Limitations of the study

The main limitation of this study is the method of the mental stress assessment, which is quite narrow and our questionnaire is not published elsewhere. Furthermore, the validity and reliability of the tool has not been studied. On the other hand it was able to show that the self-rated psychological resources combined with the self-rated number of stressors in daily life at the baseline condition correlated with the change in fitness after training intervention. One cannot be certain what exactly the question “How would you assess your psychological resources at the moment?” reflects.

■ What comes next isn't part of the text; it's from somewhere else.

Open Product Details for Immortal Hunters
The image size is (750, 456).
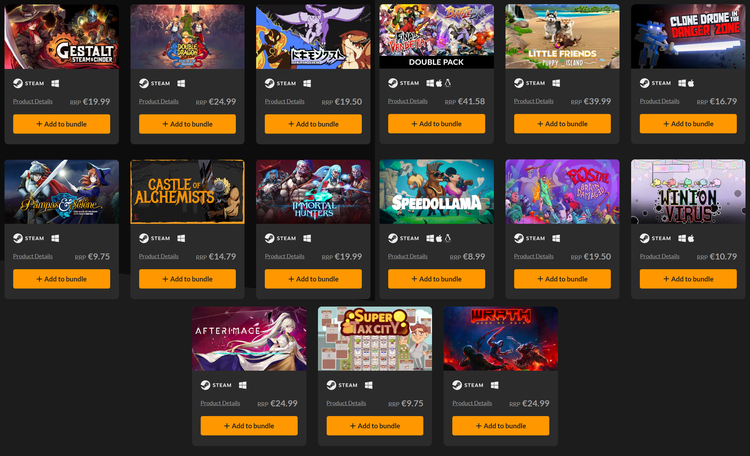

However, the question is aiming to measure also stress state as it continuous; “I have a plenty, some or no stressors in my life.” Secondly, in many studies individuals experience about their health has been estimated by the question “How would you assess your own health?” and this SRH has been clearly showed its value in research. For example SRH is a strong predictor of mortality (Idler and Benyamini, 1997). The second limitation of this study was that we did not measure self-rated psychological resources/stress at the end of the training intervention because we did not think that the evaluation on self-rated resources/stress could change in such a short time.

Conclusion

The present study provides novel information on the contribution of the psychological aspects to the training response. The changes in fitness were very low or absent in the subjects who experience their psychological resources low and a lot of stressors in their daily life at the beginning of short-term training intervention. These observations may have some practical implications. The measurement of mental stress or/and self-rated mental health may become an important variable in the analysis of individual training responses after exercise interventions. Also mental stress should be noticed in the exercise training counseling for the different individuals particularly in cardiac patients which are known to suffer various mood disorders. However, the present findings are very preliminary due to the small sample size and very limited tools to measure mental stress.

Conflict of Interest Statement

The authors declare that the research was conducted in the absence of any commercial or financial relationships that could be construed as a potential conflict of interest.